» REQUIRED WORK:
Everything from the opening line of the records below up to and including the line containing "The height and width of the screenshot is (424, 782)." should be retyped exactly, minus the pictures.

» EXERCISE DATA:

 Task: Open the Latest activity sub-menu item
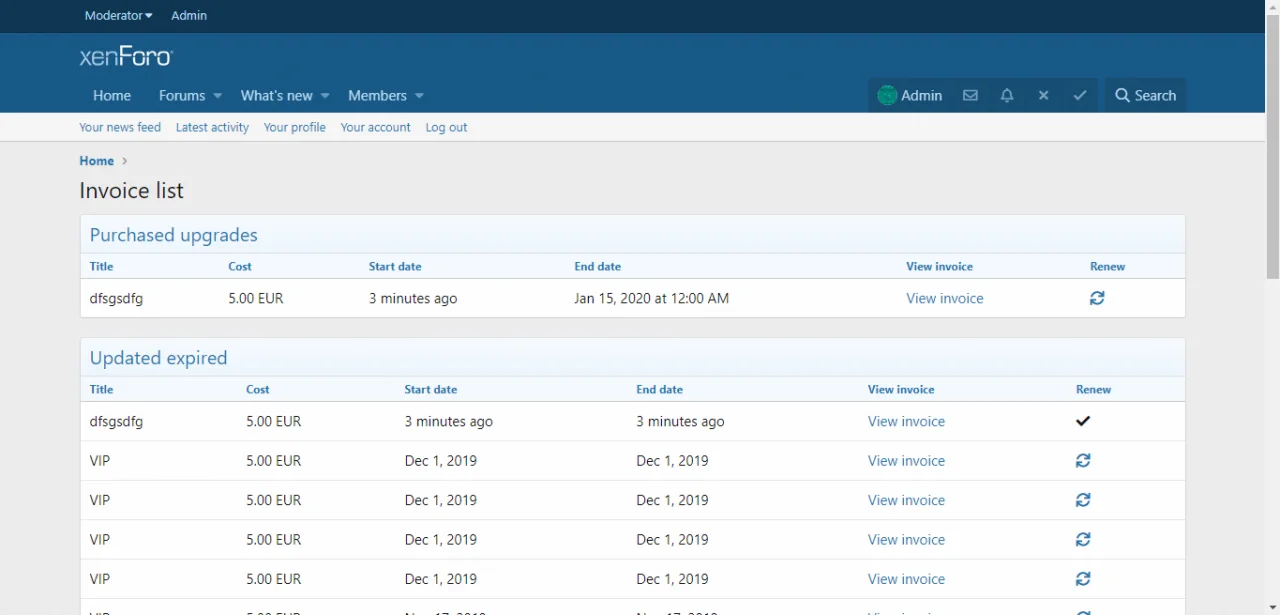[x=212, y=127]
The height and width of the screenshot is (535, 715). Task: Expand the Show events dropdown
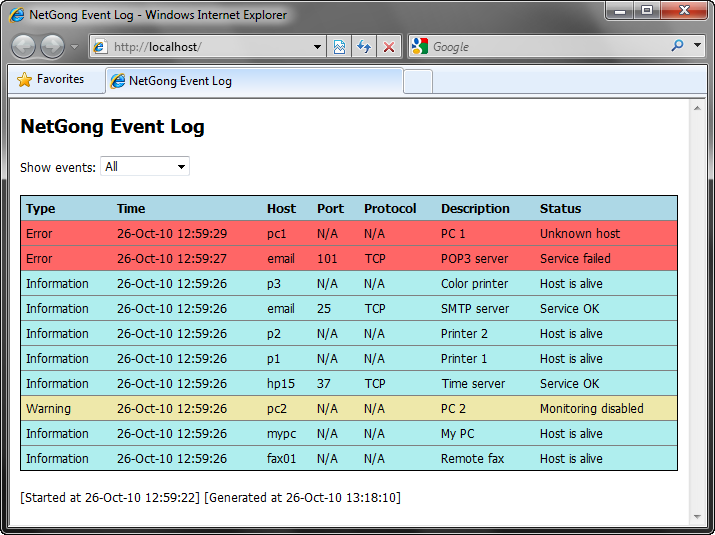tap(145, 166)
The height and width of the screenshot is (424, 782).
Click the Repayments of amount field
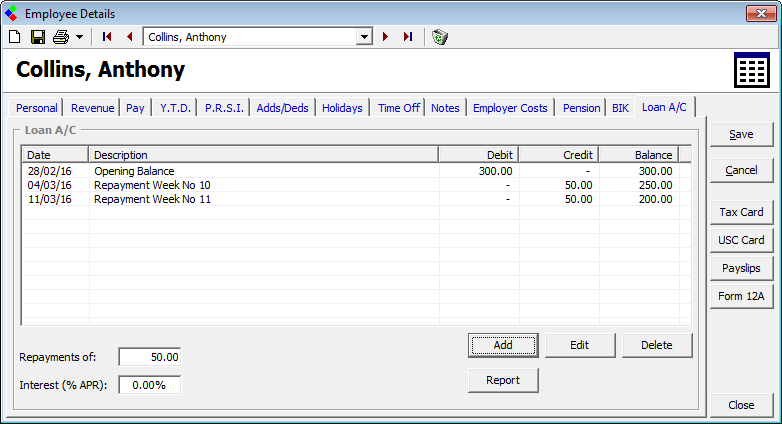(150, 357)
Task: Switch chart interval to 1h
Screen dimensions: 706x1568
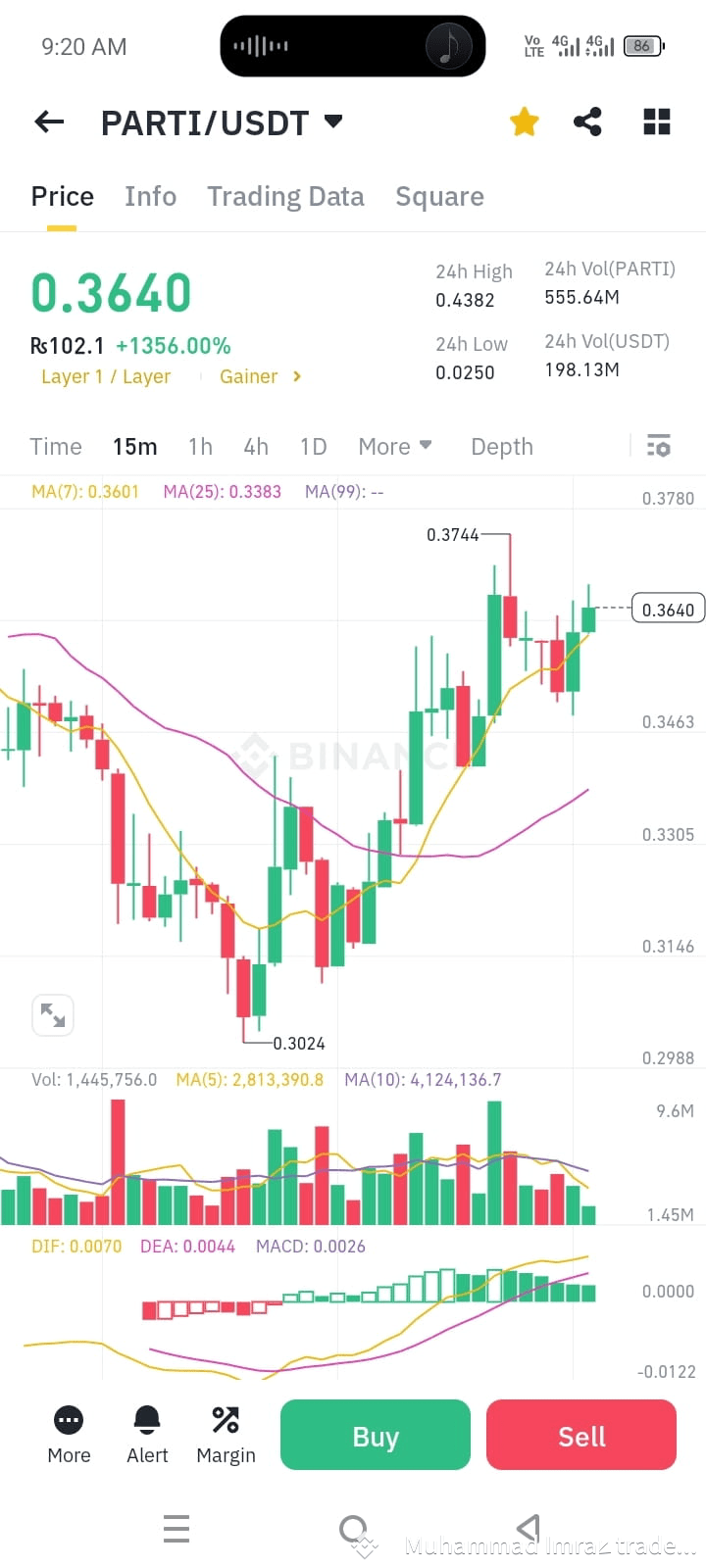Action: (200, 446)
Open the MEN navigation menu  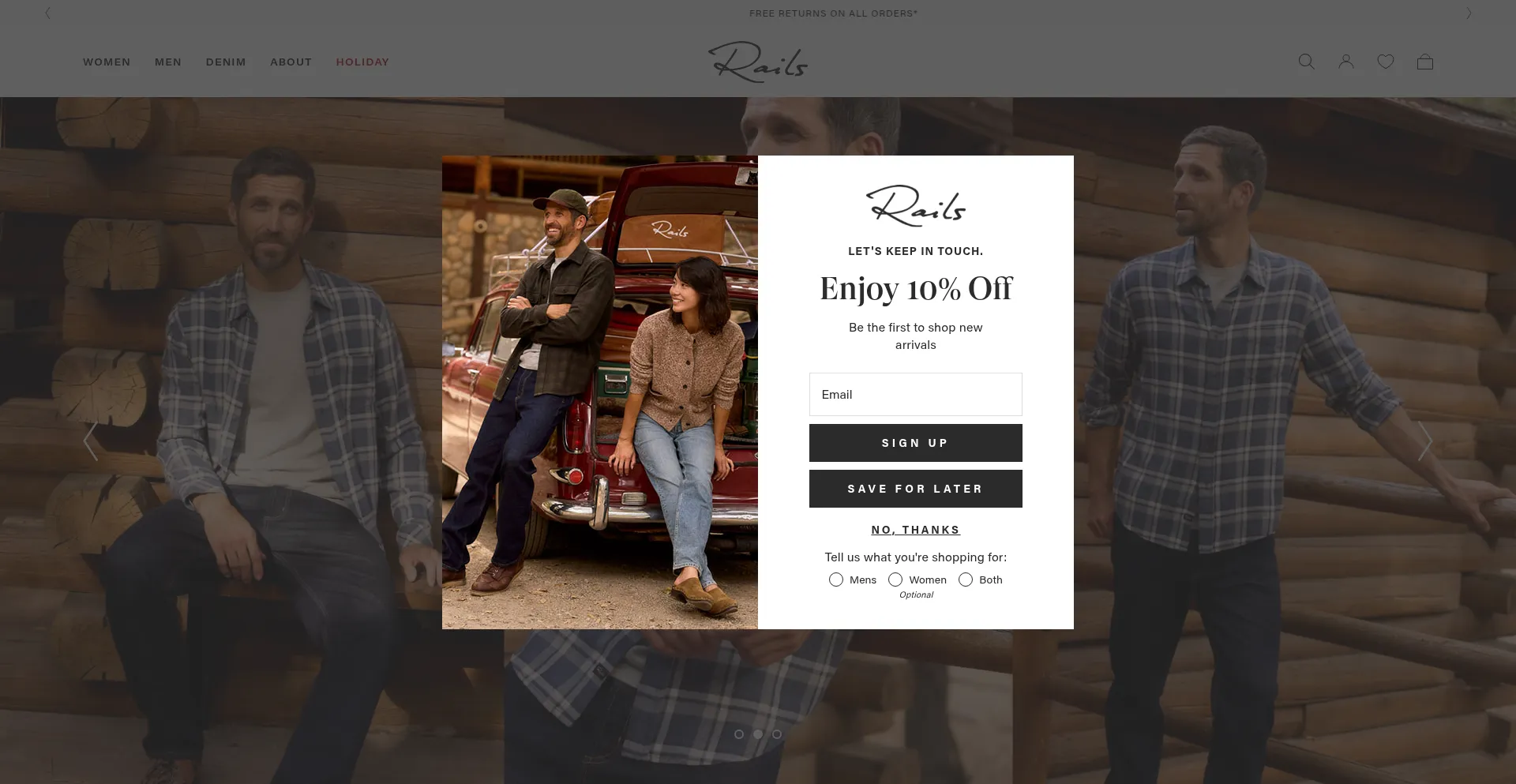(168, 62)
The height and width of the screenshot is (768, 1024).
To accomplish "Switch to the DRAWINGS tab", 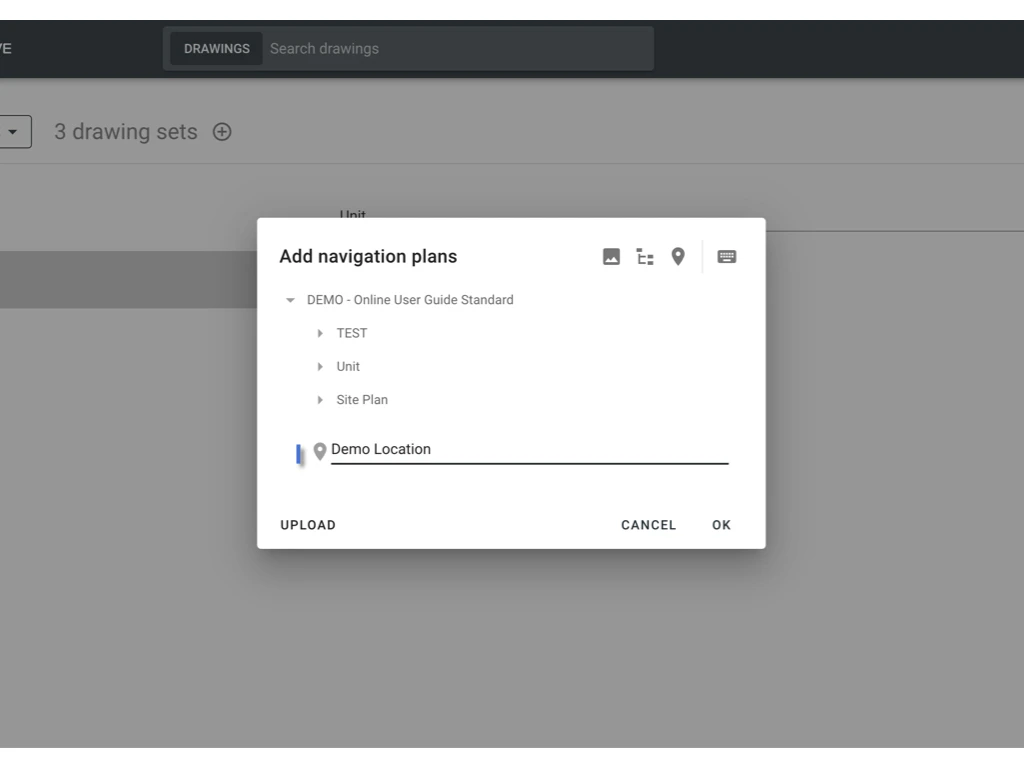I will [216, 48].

» EXERCISE OUTPUT:
 Task: Open the Latest activity sub-menu item
[x=212, y=127]
The height and width of the screenshot is (535, 715). Task: Expand the Show events dropdown
tap(145, 166)
The height and width of the screenshot is (424, 782).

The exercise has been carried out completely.